In an early scene in Ratheena's Puzhu, a young boy reads aloud pages from a textbook. These pages are about the "toilet-cleaning community" and how Gandhiji opposed this. Many decades later, little seems to have changed. Some people from these communities may not be actually cleaning toilets anymore, but in the minds of the dominant castes, they might as well be. Mammootty's sister, Parvathy, has married one such man and Mammootty's every body cell screams in disgust that his Brahmin house, his Brahmin family, has been polluted by a "toilet-cleaner". Can you see body cells scream on screen? This great, great actor proves that you can. Internalised emotion is the most difficult to externalise in front of a camera, and Mammootty does this consistently in this film, and extraordinarily. His eyes, his clenched jaw, his posture – everything recoils from the "pollution" his sister brought into the family.
The little boy reading from his textbook – he's Mammootty' son. Ratheena shoots their scenes very formally, with almost static frames that reflect their robotic relationship. Outside this house, the camera is more free-flowing. The jarring visual juxtapositions and what they imply made me recall the weird films of Yorgos Lanthimos. (Just wait till you see the morbid video father and son watch repeatedly.) Mammootty teaches his son to share, but he also teaches the boy not to take what "they" give. This may be the first film about caste in India, where a man from a dominant caste is depicted as a victim. At least, he considers himself a victim, thanks to his sister, who has moved into the same building with her husband.
Mammootty's victimhood is literalised by the fact that someone seems to be trying to kill him. Naturally, this is what he thinks: Who else could it be but his brother-in-law, the man from the oppressed caste, who has moved into the same building, thus transcending class barriers, and has also transcended caste barriers by becoming a decorated playwright? The film is bookended by stage performances that lead us into the narrative and out of it. And Jakes Bejoy's unobtrusive score is perfect. He does not need to pile on the strings because Mammootty's nerves are already jangling with tension. As a side note, even the music Mammootty uses to relax is Carnatic music, traditionally associated with dominant castes.
His son wants to be freer, play with other children no matter what their caste or class – but Mammootty controls the boy with the force that still seeks to keep social structures intact. And is he really being attacked by someone, or are these hallucinations, brought on by his sense of victimhood due to social order that is no longer what it was, at least in the bigger towns and cities? Ratheena has created a remarkable protagonist – played by a remarkable actor – on whom you can project the root cause of every social evil. She has a terrific sense of composition (Theni Eswar is the superb cinematographer), and the film makes every shot count. When Mammootty fixes a big bolt on his door, it feels like he'd rather live in isolation than face this changing society again.
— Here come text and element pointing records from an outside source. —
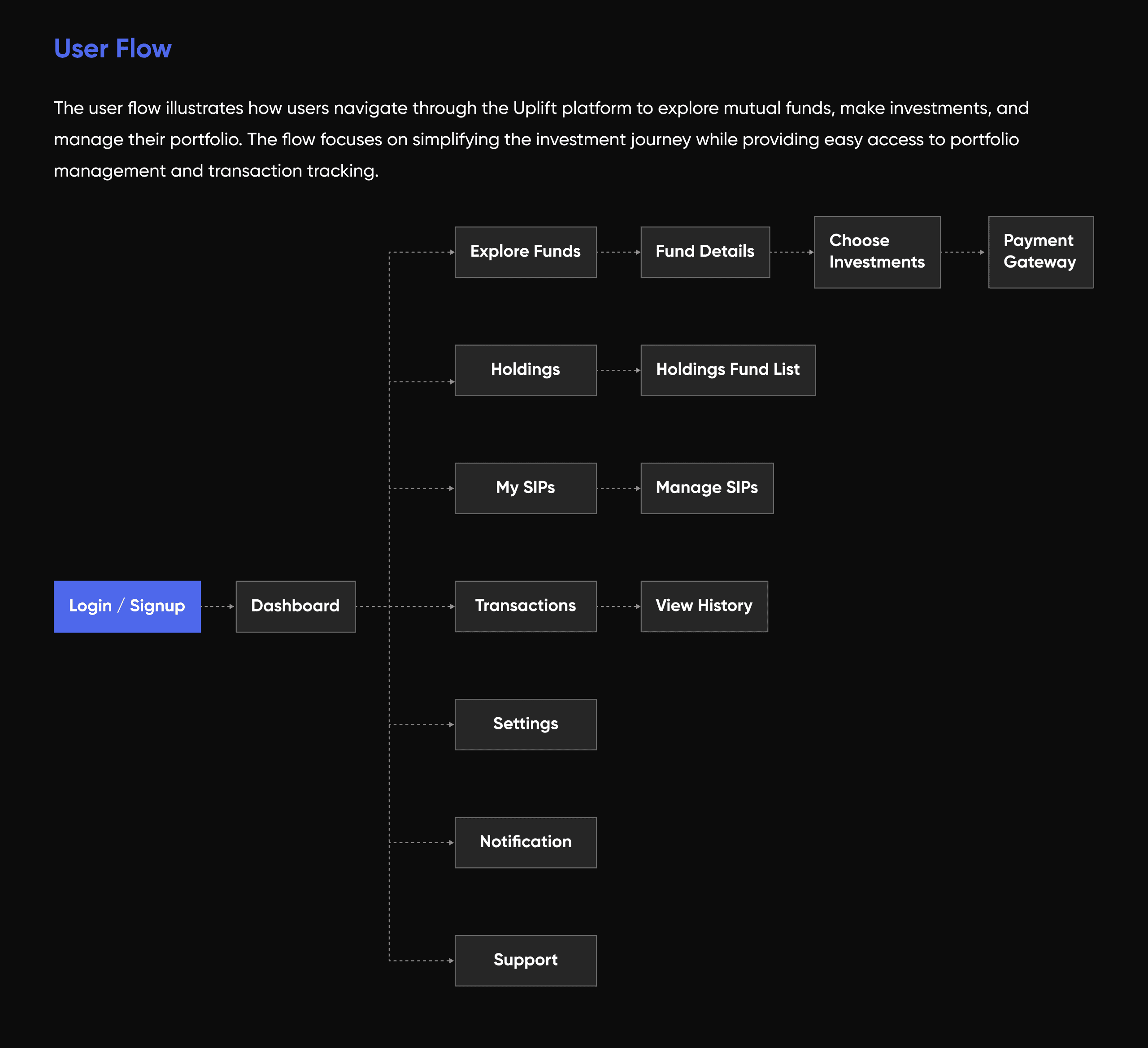Click the Transactions box
The image size is (1148, 1048).
pos(525,606)
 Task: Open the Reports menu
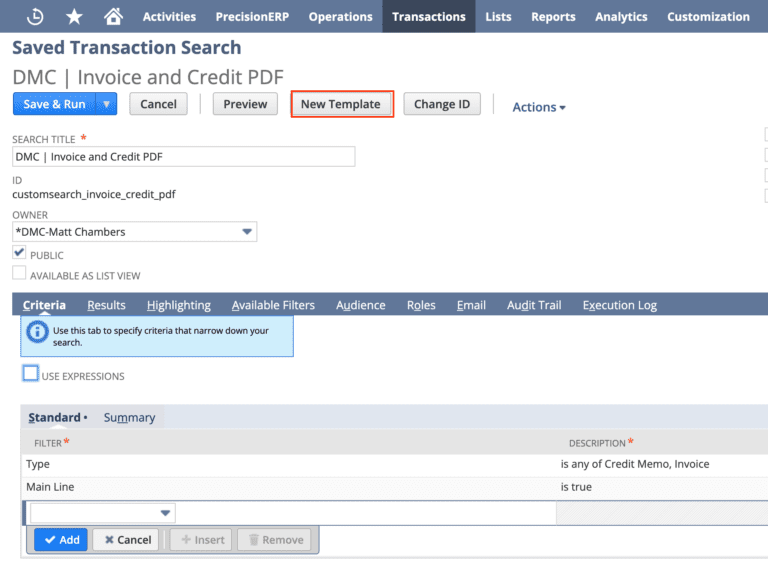point(553,17)
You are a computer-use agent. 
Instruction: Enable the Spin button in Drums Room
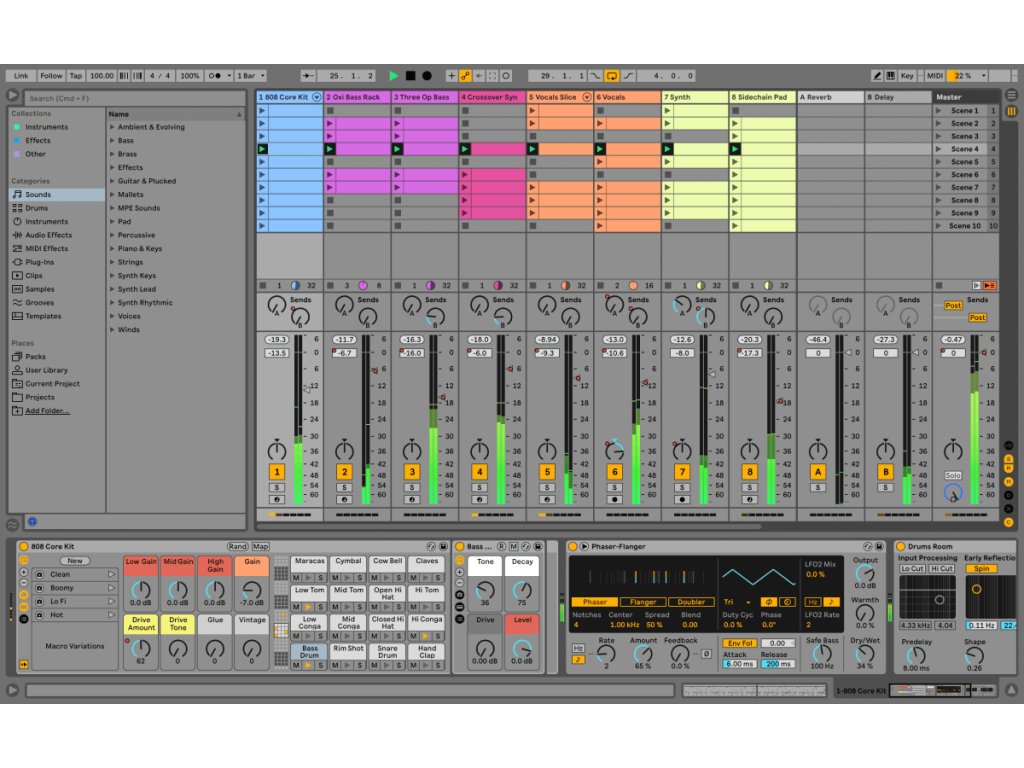[x=980, y=568]
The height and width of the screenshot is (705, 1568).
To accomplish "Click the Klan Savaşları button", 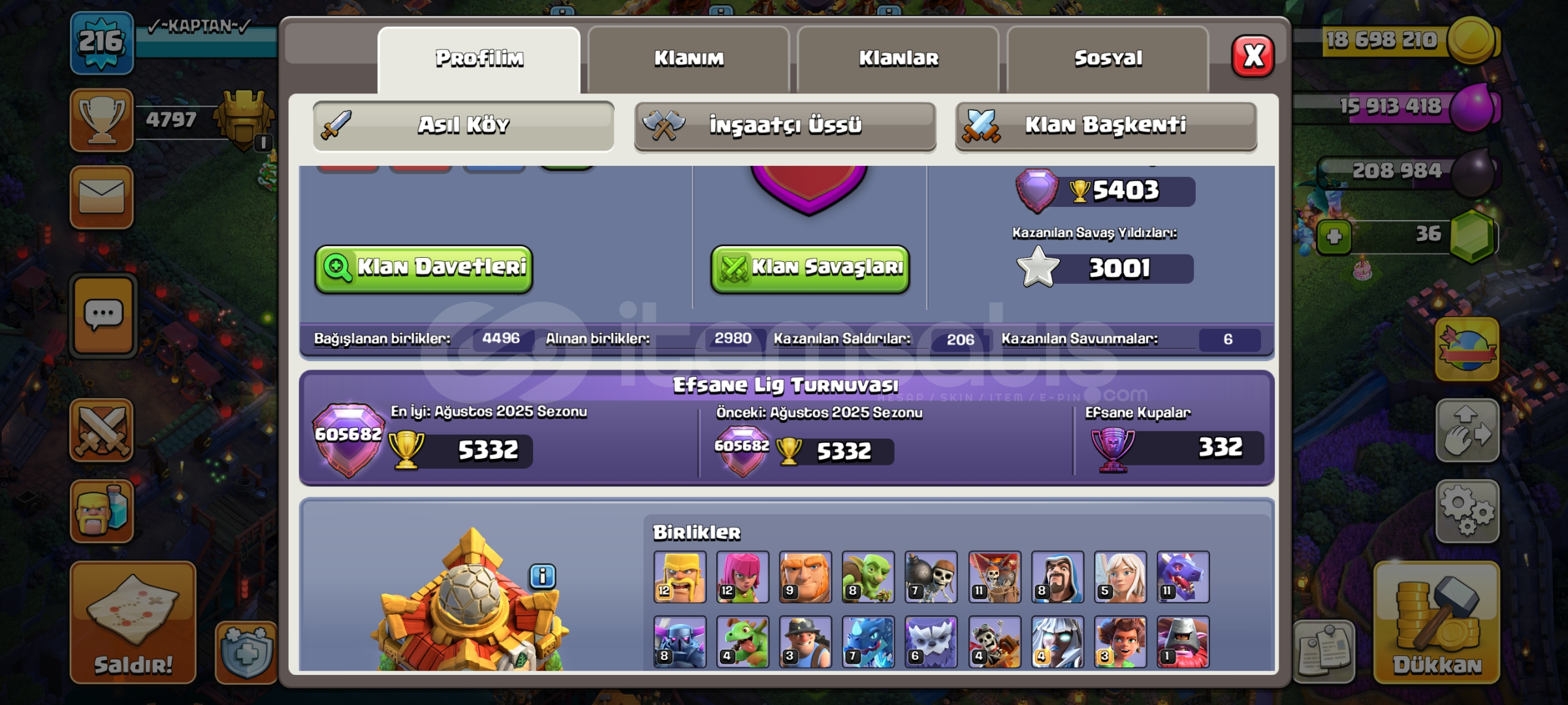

But the writing does not match up. There is a beautiful scene where Mammootty tells his son he did not remarry after his wife died because he wanted his whole life to revolve around the boy. Mammootty, thus, comes across as a fully-formed character, both good and evil. But the excessive focus on the protagonist leaves the other characters stranded. Would Parvathy not feel the faintest bit of apprehension about meeting her brother again? Would her husband not feel the least bit wary about Mammootty? Yes, you could interpret this in the larger sense that the man – or anyone from the oppressed-caste – does not need to live in fear anymore. But films are about particular characters and particular situations, and I was never convinced about the relationship triangle formed between these three adults.
As for the ending, it is a major disappointment. Maybe Ratheena wanted to echo the play inside her film with a stage device: the deus ex machina, the thing that comes almost out of nowhere and brings the story to an end. But again, this is not convincing, especially when you think back about some very specific things that have happened with Mammootty. It's perhaps best to read the film as an allegory, given the title Puzhu, which means worm, and which plays a major role in the play within the film. The worm destroys a mighty king. But even this reading falls apart when we see what happens to Parvathy and her husband. Puzhu is a rock-solid debut, but by focusing on its protagonist – the dominant-caste character – it inadvertently reduces the others to lesser people, lower down in the "cast" hierarchy. The subtle message of equality would have come across stronger had everyone been equal.